In [37]:
from langchain.document_loaders import PyPDFLoader, DirectoryLoader
from langchain.text_splitter import RecursiveCharacterTextSplitter 

In [None]:
import os
os.chdir("MedicalChatBotGenAI")


'c:\\Users\\KIIT\\Documents\\forage-midas\\MedicalChatBotGenAI'

In [38]:
#to extract data from pdf file
def load_pdf_file(data):
    loader=DirectoryLoader(data,glob="*.pdf",
                           loader_cls=PyPDFLoader)
    documents=loader.load()
    return documents

In [39]:
extracted_data=load_pdf_file(data='Data/')
#extracted_data

In [40]:
#splitting data into text chunks
def text_split(extracted_data):
    text_splitter=RecursiveCharacterTextSplitter(chunk_size=500,chunk_overlap=20)
    text_chunks=text_splitter.split_documents(extracted_data)
    return text_chunks

In [41]:
text_chunks=text_split(extracted_data)
print(len(text_chunks))

5859


In [None]:
#Download the Embeddings from HuggingFace
from langchain_huggingface import HuggingFaceEmbeddings
def download_hugging_face_embeddings():
    embeddings=HuggingFaceEmbeddings(model_name="sentence-transformers/all-MiniLM-L6-v2")
    return embeddings


In [43]:
embeddings=download_hugging_face_embeddings()

In [44]:
query_result=embeddings.embed_query("Hello Wrold")
print("Length", len(query_result))

Length 384


In [79]:
from dotenv import load_dotenv
load_dotenv()

True

In [None]:
import os
PINECONE_API_KEY= os.environ.get("PINECONE_API_KEY")



In [48]:
from pinecone.grpc import PineconeGRPC as Pinecone
from pinecone import ServerlessSpec
import os
pc =Pinecone(api_key=PINECONE_API_KEY)
index_name="medchatbot"
pc.create_index(
    name=index_name,
    dimension=384,
    metric="cosine",
    spec=ServerlessSpec(
        cloud="aws",
        region="us-east-1"
    )
)

{
    "name": "medchatbot",
    "metric": "cosine",
    "host": "medchatbot-x4wnlsl.svc.aped-4627-b74a.pinecone.io",
    "spec": {
        "serverless": {
            "cloud": "aws",
            "region": "us-east-1"

——————

Instructions
1 – Retype the part of the medical chatbot code starting at "#extracted_data" and ending at "print(len(text_chunks))".
2 – In the medical chatbot code, what chunk size and chunk overlap are passed to RecursiveCharacterTextSplitter?
The lines after this point come from a different source than the medical chatbot code.

The data

——————

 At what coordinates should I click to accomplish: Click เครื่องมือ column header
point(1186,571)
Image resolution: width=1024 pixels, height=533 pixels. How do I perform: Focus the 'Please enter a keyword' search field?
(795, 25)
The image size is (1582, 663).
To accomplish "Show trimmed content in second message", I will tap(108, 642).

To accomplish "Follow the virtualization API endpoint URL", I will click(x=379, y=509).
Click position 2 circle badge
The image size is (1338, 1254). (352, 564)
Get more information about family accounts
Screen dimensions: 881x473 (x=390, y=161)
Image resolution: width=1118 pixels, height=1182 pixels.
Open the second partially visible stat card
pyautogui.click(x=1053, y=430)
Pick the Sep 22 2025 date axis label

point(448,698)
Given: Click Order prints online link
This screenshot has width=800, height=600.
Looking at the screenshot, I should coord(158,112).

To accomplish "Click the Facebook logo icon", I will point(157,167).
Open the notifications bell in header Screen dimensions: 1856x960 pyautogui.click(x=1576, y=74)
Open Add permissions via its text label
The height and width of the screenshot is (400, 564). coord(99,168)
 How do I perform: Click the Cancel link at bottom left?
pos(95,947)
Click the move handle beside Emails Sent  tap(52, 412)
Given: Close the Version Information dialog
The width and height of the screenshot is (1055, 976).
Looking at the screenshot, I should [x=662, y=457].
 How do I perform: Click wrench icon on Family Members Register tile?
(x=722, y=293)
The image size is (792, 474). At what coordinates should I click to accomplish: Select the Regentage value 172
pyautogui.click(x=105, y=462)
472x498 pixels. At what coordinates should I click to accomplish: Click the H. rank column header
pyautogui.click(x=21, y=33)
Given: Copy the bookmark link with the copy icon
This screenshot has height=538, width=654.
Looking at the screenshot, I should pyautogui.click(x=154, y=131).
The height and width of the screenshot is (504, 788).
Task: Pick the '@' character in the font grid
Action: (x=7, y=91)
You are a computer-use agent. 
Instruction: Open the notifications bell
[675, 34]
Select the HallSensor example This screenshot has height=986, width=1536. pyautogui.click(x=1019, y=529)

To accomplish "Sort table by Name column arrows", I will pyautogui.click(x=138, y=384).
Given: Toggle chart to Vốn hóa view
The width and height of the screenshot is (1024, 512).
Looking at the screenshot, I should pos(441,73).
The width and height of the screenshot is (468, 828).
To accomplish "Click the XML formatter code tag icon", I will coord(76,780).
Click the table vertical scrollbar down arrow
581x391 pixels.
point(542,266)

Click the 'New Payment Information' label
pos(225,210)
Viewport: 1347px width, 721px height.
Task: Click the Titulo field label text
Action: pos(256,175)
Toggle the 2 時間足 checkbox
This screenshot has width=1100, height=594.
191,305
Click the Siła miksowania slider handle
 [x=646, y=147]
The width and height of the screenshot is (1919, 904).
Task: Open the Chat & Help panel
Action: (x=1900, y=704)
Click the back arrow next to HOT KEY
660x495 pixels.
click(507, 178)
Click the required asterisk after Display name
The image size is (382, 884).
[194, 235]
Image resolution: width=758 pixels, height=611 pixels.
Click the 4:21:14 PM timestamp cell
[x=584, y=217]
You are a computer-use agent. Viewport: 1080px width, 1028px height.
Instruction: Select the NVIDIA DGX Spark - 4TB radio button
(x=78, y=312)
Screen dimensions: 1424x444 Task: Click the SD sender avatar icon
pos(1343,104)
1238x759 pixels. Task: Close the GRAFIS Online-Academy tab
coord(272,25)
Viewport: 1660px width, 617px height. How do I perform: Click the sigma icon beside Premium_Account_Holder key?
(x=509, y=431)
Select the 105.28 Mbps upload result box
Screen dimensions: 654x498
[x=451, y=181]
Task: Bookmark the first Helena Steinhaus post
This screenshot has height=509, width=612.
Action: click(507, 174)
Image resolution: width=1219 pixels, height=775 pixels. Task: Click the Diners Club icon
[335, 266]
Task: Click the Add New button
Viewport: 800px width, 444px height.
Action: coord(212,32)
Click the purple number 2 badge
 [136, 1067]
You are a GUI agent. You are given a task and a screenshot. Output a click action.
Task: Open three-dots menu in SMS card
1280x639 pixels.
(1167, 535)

——————

Responses to the exercise
1 –
#extracted_data

In [40]:
#splitting data into text chunks
def text_split(extracted_data):
    text_splitter=RecursiveCharacterTextSplitter(chunk_size=500,chunk_overlap=20)
    text_chunks=text_splitter.split_documents(extracted_data)
    return text_chunks

In [41]:
text_chunks=text_split(extracted_data)
print(len(text_chunks))

2 – A chunk size of 500 and a chunk overlap of 20.